# [Problem]
Give the entries again, exactly as they stand.
━━━━━━━━━━━━━━━━━━━━
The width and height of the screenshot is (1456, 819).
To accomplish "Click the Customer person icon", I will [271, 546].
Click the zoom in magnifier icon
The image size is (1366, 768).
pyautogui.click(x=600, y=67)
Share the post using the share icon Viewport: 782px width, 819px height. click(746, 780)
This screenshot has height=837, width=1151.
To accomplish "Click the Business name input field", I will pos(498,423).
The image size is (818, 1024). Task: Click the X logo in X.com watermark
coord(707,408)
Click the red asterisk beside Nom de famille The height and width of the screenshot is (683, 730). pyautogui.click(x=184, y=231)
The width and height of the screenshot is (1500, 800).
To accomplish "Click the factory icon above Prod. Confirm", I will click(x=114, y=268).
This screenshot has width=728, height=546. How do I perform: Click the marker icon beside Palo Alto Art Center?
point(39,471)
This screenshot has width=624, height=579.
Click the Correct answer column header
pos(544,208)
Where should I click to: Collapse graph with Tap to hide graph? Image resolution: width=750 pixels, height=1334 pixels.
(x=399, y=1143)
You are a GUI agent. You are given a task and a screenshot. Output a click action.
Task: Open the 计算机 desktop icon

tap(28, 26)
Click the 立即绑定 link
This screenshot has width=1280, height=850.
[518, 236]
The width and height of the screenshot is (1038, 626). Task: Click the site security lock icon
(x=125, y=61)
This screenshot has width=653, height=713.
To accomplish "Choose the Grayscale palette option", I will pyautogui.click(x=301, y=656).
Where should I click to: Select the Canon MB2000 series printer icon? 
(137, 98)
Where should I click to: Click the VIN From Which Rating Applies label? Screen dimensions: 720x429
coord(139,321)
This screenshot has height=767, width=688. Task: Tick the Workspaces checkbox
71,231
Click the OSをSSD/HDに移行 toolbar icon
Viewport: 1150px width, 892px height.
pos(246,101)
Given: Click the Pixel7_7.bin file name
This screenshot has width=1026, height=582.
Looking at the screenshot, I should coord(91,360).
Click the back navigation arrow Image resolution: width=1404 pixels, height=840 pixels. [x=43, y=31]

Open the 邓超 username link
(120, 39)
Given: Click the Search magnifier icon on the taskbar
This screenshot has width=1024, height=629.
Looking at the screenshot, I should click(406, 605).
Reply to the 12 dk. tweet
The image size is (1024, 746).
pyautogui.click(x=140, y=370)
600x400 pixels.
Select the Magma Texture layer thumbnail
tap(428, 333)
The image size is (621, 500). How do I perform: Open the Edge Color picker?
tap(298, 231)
━━━━━━━━━━━━━━━━━━━━
# [Exercise result]
The width and height of the screenshot is (1456, 819).
To accomplish "Click the Customer person icon", I will [271, 546].
Click the zoom in magnifier icon
The image size is (1366, 768).
pyautogui.click(x=600, y=67)
Share the post using the share icon Viewport: 782px width, 819px height. click(746, 780)
This screenshot has height=837, width=1151.
To accomplish "Click the Business name input field", I will pos(498,423).
The image size is (818, 1024). Task: Click the X logo in X.com watermark
coord(707,408)
Click the red asterisk beside Nom de famille The height and width of the screenshot is (683, 730). pyautogui.click(x=184, y=231)
The width and height of the screenshot is (1500, 800).
To accomplish "Click the factory icon above Prod. Confirm", I will click(x=114, y=268).
This screenshot has width=728, height=546. How do I perform: Click the marker icon beside Palo Alto Art Center?
point(39,471)
This screenshot has width=624, height=579.
Click the Correct answer column header
pos(544,208)
Where should I click to: Collapse graph with Tap to hide graph? Image resolution: width=750 pixels, height=1334 pixels.
(x=399, y=1143)
You are a GUI agent. You are given a task and a screenshot. Output a click action.
Task: Open the 计算机 desktop icon

tap(28, 26)
Click the 立即绑定 link
This screenshot has width=1280, height=850.
[518, 236]
The width and height of the screenshot is (1038, 626). Task: Click the site security lock icon
(x=125, y=61)
This screenshot has width=653, height=713.
To accomplish "Choose the Grayscale palette option", I will pyautogui.click(x=301, y=656).
Where should I click to: Select the Canon MB2000 series printer icon? 
(137, 98)
Where should I click to: Click the VIN From Which Rating Applies label? Screen dimensions: 720x429
coord(139,321)
This screenshot has height=767, width=688. Task: Tick the Workspaces checkbox
71,231
Click the OSをSSD/HDに移行 toolbar icon
Viewport: 1150px width, 892px height.
pos(246,101)
Given: Click the Pixel7_7.bin file name
This screenshot has width=1026, height=582.
Looking at the screenshot, I should coord(91,360).
Click the back navigation arrow Image resolution: width=1404 pixels, height=840 pixels. [x=43, y=31]

Open the 邓超 username link
(120, 39)
Given: Click the Search magnifier icon on the taskbar
This screenshot has width=1024, height=629.
Looking at the screenshot, I should click(406, 605).
Reply to the 12 dk. tweet
The image size is (1024, 746).
pyautogui.click(x=140, y=370)
600x400 pixels.
Select the Magma Texture layer thumbnail
tap(428, 333)
The image size is (621, 500). How do I perform: Open the Edge Color picker?
tap(298, 231)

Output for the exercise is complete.